▶ **TRY IT**:
Could you reproduce, exactly and alone, the lines running from the one with "How do I perform: Open the Sourasith" to the end of the data below?

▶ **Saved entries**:
-- Opening Marker --

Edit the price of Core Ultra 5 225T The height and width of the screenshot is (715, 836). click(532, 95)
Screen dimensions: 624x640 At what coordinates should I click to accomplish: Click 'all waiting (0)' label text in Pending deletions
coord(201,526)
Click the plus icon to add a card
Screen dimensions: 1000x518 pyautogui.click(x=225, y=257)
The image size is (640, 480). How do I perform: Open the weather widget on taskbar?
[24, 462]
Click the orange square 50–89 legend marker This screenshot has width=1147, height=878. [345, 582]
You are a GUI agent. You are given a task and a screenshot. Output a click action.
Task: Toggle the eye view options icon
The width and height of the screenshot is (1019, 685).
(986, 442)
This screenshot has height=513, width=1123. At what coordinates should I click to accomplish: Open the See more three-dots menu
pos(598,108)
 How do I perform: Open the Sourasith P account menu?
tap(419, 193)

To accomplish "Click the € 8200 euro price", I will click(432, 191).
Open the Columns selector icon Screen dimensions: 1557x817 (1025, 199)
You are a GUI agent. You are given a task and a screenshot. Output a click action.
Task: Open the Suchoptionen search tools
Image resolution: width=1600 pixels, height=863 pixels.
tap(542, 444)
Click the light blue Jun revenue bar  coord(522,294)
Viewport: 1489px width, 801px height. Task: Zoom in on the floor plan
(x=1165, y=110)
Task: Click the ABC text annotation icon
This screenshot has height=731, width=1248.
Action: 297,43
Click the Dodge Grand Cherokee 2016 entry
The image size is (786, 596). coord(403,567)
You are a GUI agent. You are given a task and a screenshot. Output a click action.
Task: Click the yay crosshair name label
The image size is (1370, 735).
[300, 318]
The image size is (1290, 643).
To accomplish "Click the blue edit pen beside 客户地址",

-- Closing Marker --

▶ **SOLUTION**:
 How do I perform: Open the Sourasith P account menu?
tap(419, 193)

To accomplish "Click the € 8200 euro price", I will click(432, 191).
Open the Columns selector icon Screen dimensions: 1557x817 (1025, 199)
You are a GUI agent. You are given a task and a screenshot. Output a click action.
Task: Open the Suchoptionen search tools
Image resolution: width=1600 pixels, height=863 pixels.
tap(542, 444)
Click the light blue Jun revenue bar  coord(522,294)
Viewport: 1489px width, 801px height. Task: Zoom in on the floor plan
(x=1165, y=110)
Task: Click the ABC text annotation icon
This screenshot has height=731, width=1248.
Action: 297,43
Click the Dodge Grand Cherokee 2016 entry
The image size is (786, 596). coord(403,567)
You are a GUI agent. You are given a task and a screenshot. Output a click action.
Task: Click the yay crosshair name label
The image size is (1370, 735).
[300, 318]
The image size is (1290, 643).
To accomplish "Click the blue edit pen beside 客户地址",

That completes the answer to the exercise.